**Extracted material**:
────────────────────────────────────────

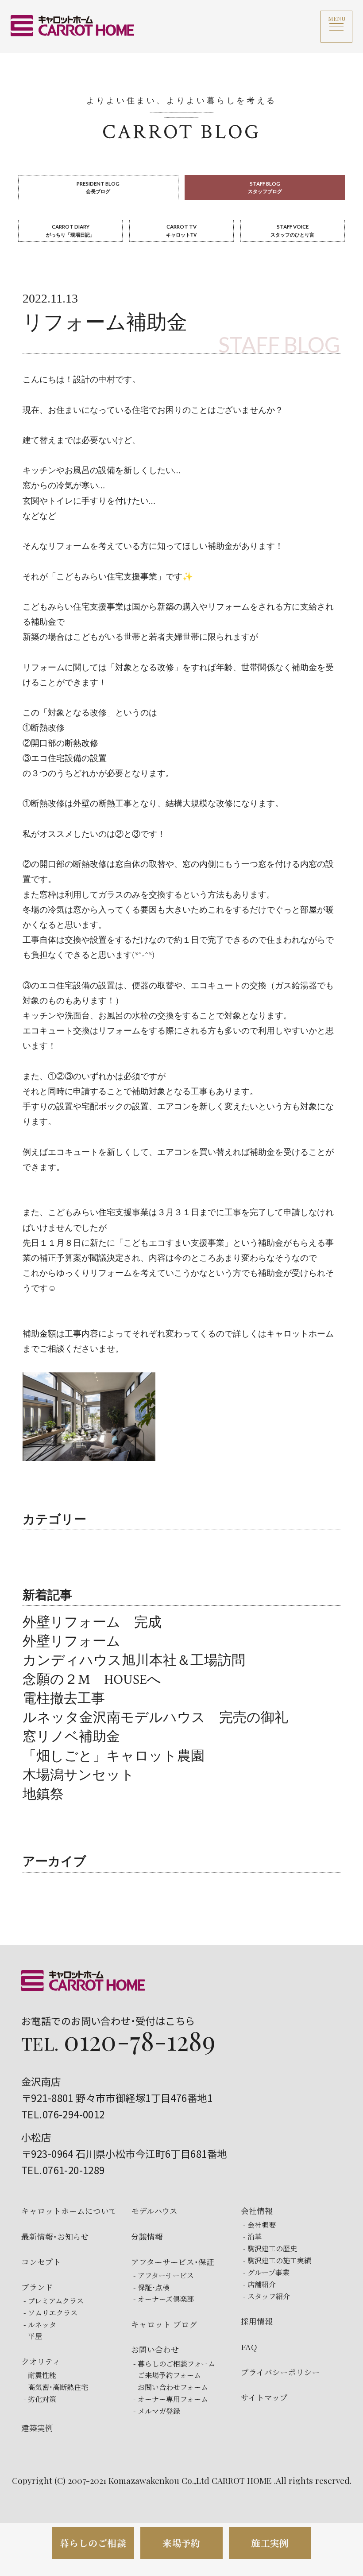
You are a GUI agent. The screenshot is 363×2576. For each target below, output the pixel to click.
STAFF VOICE (292, 230)
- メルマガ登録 (156, 2411)
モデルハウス (154, 2210)
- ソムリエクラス (50, 2313)
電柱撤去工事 (64, 1699)
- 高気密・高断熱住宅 (55, 2387)
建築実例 (37, 2427)
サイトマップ (264, 2397)
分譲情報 (147, 2236)
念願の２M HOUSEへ (92, 1680)
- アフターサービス (163, 2276)
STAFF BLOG (265, 187)
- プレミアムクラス (53, 2301)
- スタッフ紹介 (266, 2296)
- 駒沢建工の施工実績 (277, 2260)
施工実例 (270, 2542)
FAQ (249, 2346)
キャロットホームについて (69, 2210)
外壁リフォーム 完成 (92, 1623)
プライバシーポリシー (280, 2372)
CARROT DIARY (70, 230)
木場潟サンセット (79, 1775)
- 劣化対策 (39, 2399)
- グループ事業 (266, 2272)
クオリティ (41, 2361)
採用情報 (257, 2321)
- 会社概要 (259, 2225)
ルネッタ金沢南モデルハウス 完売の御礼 (155, 1718)
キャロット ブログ (164, 2324)
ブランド (37, 2286)
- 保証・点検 (151, 2287)
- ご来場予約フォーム (167, 2375)
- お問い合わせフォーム (170, 2387)
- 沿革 (252, 2237)
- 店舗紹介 (259, 2284)
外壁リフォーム (71, 1642)
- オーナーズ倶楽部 (163, 2299)
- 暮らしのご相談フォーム (174, 2364)
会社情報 (257, 2210)
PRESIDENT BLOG (98, 187)
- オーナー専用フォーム (170, 2399)
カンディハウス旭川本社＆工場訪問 (134, 1661)
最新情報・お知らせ (55, 2236)
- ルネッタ (39, 2325)
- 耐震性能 (39, 2375)
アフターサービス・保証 (172, 2261)
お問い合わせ (155, 2349)
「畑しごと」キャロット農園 (114, 1756)
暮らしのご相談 (93, 2542)
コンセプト (41, 2261)
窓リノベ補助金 (71, 1737)
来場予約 (181, 2542)
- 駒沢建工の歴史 (270, 2249)
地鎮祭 (43, 1794)
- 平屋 (32, 2336)
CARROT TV (181, 230)
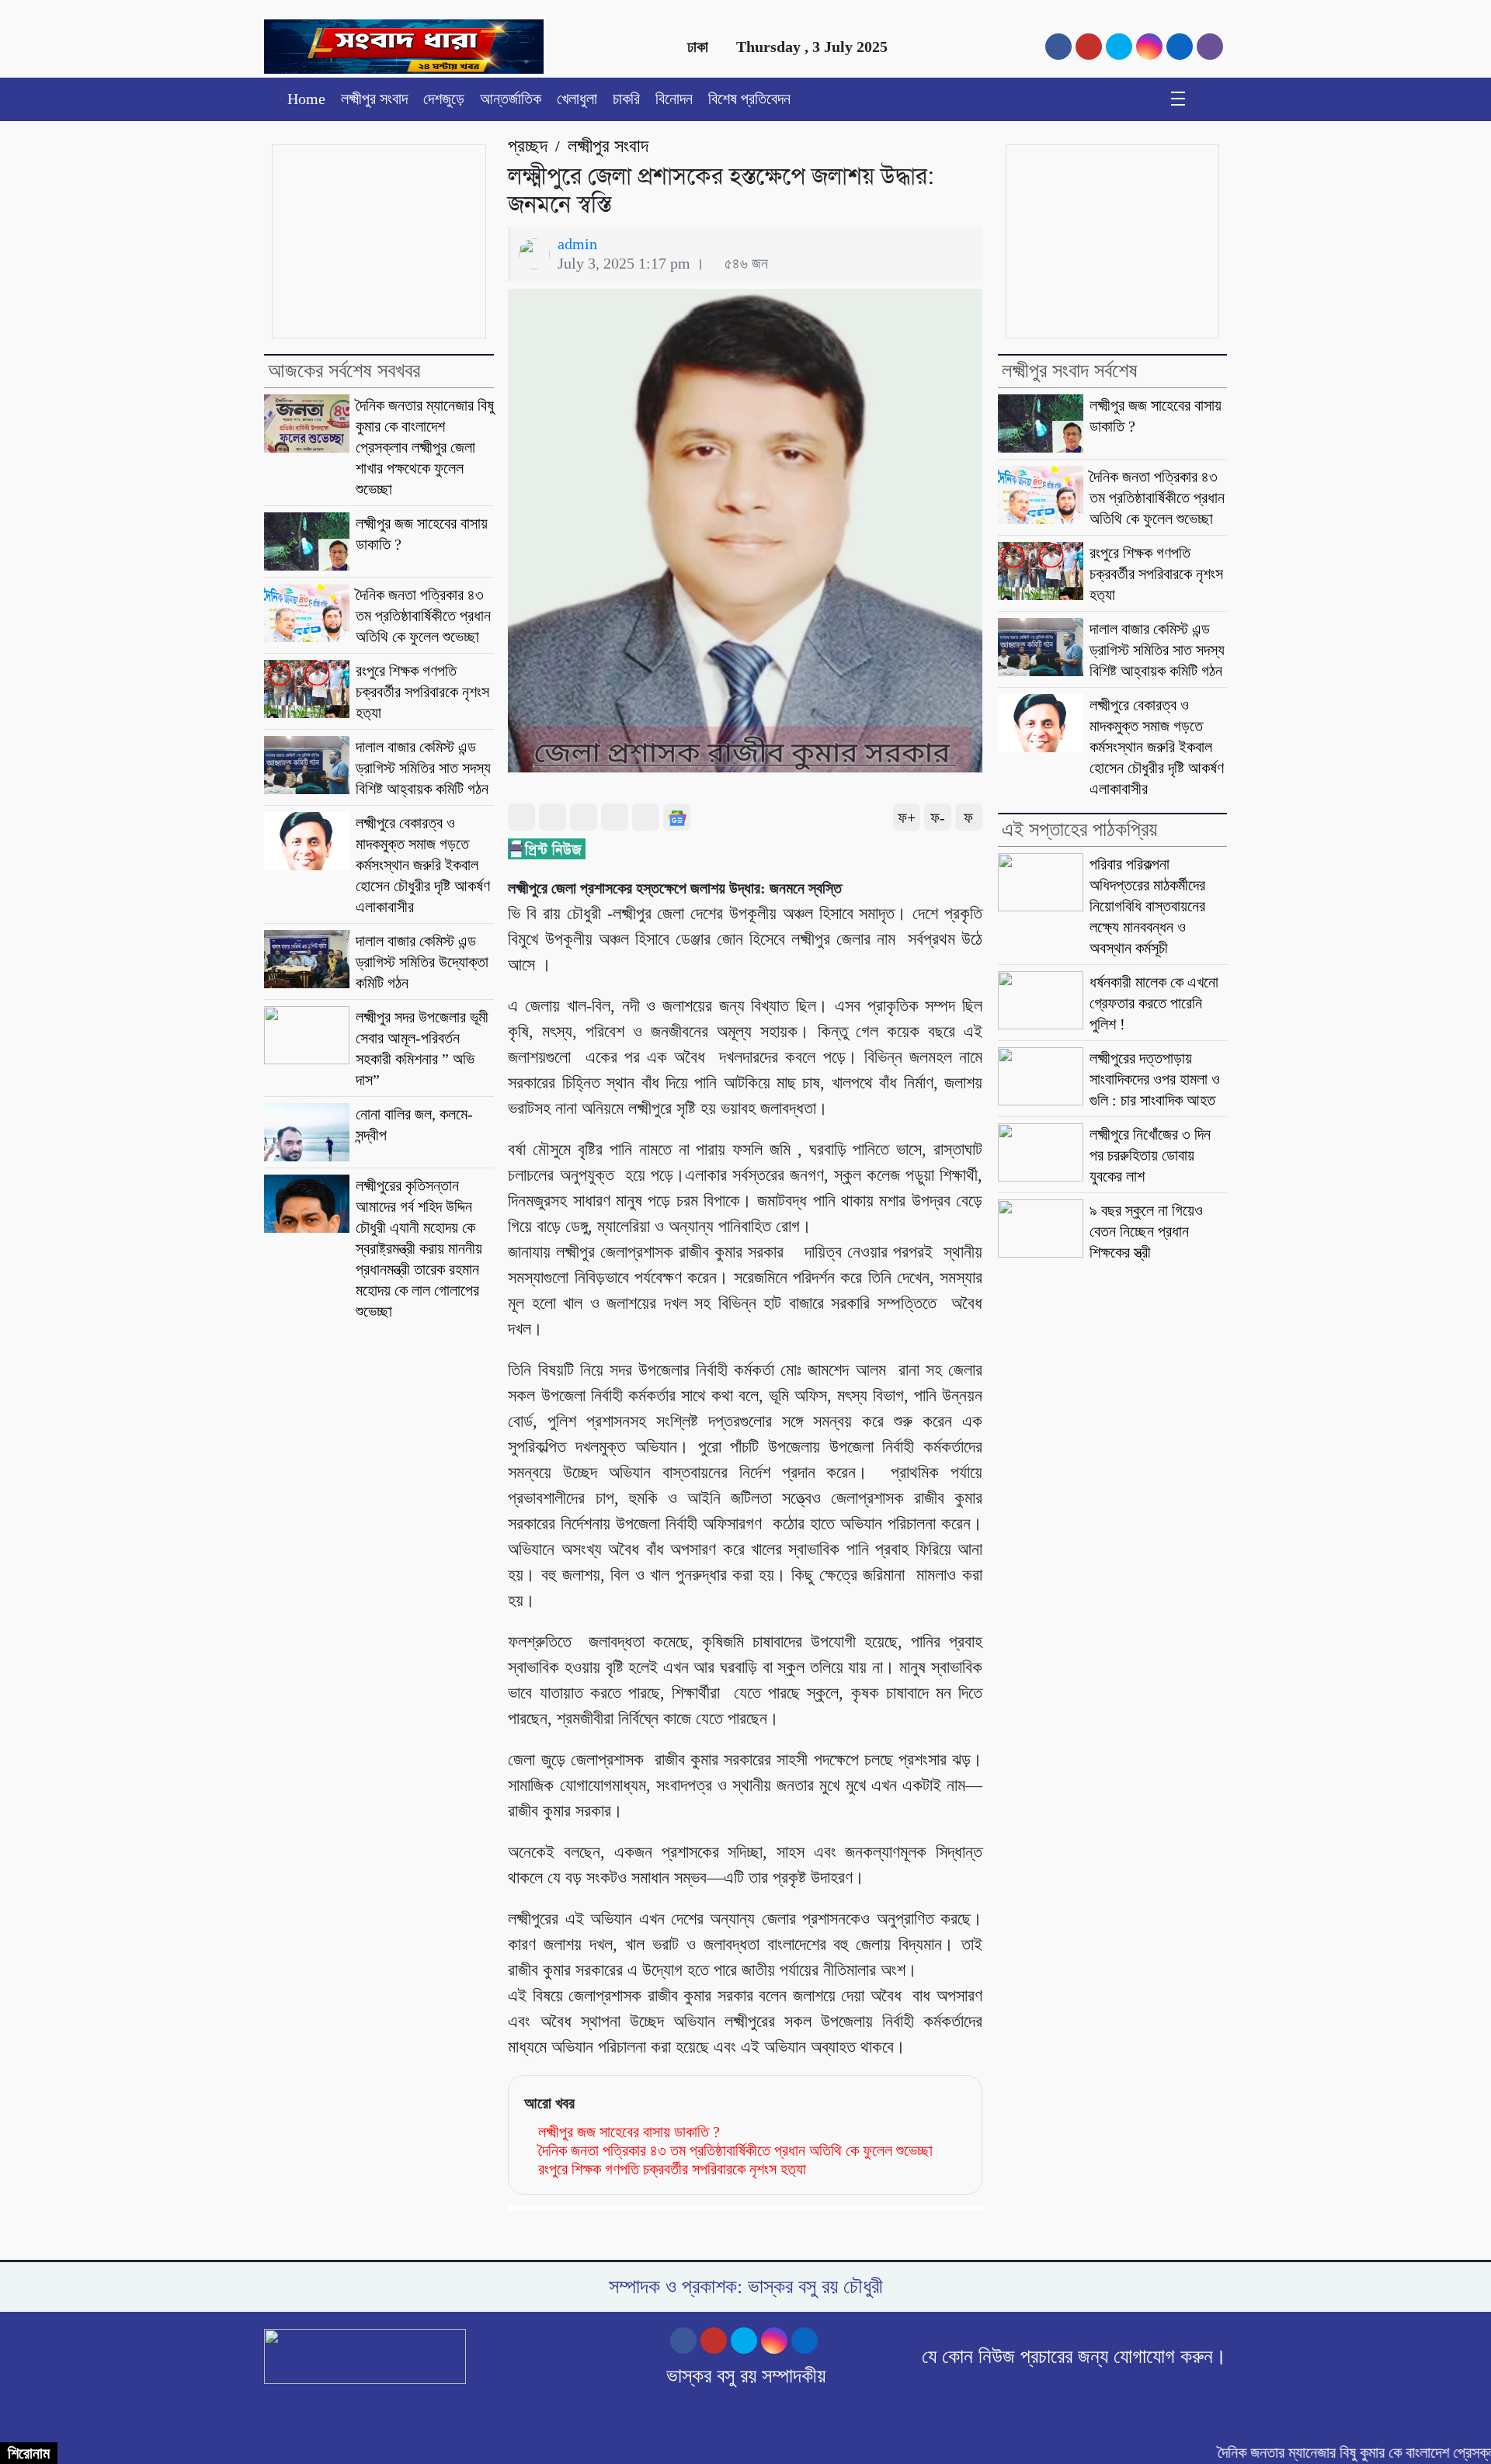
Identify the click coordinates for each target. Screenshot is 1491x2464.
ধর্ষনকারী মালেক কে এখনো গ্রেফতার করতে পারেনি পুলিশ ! (1154, 1002)
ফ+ (907, 817)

────────────────────────────────────────

**Work instructions**:
What the reply must contain is an exact transcription of the data above and none of its pictures.

**Response to the task**:
You are a GUI agent. The screenshot is 363×2576. For each target below, output the pixel to click.
STAFF VOICE (292, 230)
- メルマガ登録 (156, 2411)
モデルハウス (154, 2210)
- ソムリエクラス (50, 2313)
電柱撤去工事 (64, 1699)
- 高気密・高断熱住宅 (55, 2387)
建築実例 (37, 2427)
サイトマップ (264, 2397)
分譲情報 (147, 2236)
念願の２M HOUSEへ (92, 1680)
- アフターサービス (163, 2276)
STAFF BLOG (265, 187)
- プレミアムクラス (53, 2301)
- スタッフ紹介 (266, 2296)
- 駒沢建工の施工実績 (277, 2260)
施工実例 (270, 2542)
FAQ (249, 2346)
キャロットホームについて (69, 2210)
外壁リフォーム 完成 (92, 1623)
プライバシーポリシー (280, 2372)
CARROT DIARY (70, 230)
木場潟サンセット (79, 1775)
- 劣化対策 (39, 2399)
- グループ事業 (266, 2272)
クオリティ (41, 2361)
採用情報 (257, 2321)
- 会社概要 (259, 2225)
ルネッタ金沢南モデルハウス 完売の御礼 (155, 1718)
キャロット ブログ (164, 2324)
ブランド (37, 2286)
- 保証・点検 (151, 2287)
- ご来場予約フォーム (167, 2375)
- お問い合わせフォーム (170, 2387)
- 沿革 (252, 2237)
- 店舗紹介 (259, 2284)
外壁リフォーム (71, 1642)
- オーナーズ倶楽部 (163, 2299)
- 暮らしのご相談フォーム (174, 2364)
会社情報 (257, 2210)
PRESIDENT BLOG (98, 187)
- オーナー専用フォーム (170, 2399)
カンディハウス旭川本社＆工場訪問 (134, 1661)
最新情報・お知らせ (55, 2236)
- ルネッタ (39, 2325)
- 耐震性能 (39, 2375)
アフターサービス・保証 (172, 2261)
お問い合わせ (155, 2349)
「畑しごと」キャロット農園 (114, 1756)
暮らしのご相談 (93, 2542)
コンセプト (41, 2261)
窓リノベ補助金 (71, 1737)
来場予約 (181, 2542)
- 駒沢建工の歴史 (270, 2249)
地鎮祭 (43, 1794)
- 平屋 (32, 2336)
CARROT TV (181, 230)
Identify the click coordinates for each target. Screenshot is 1491x2464.
ধর্ষনকারী মালেক কে এখনো গ্রেফতার করতে পারেনি পুলিশ ! (1154, 1002)
ফ+ (907, 817)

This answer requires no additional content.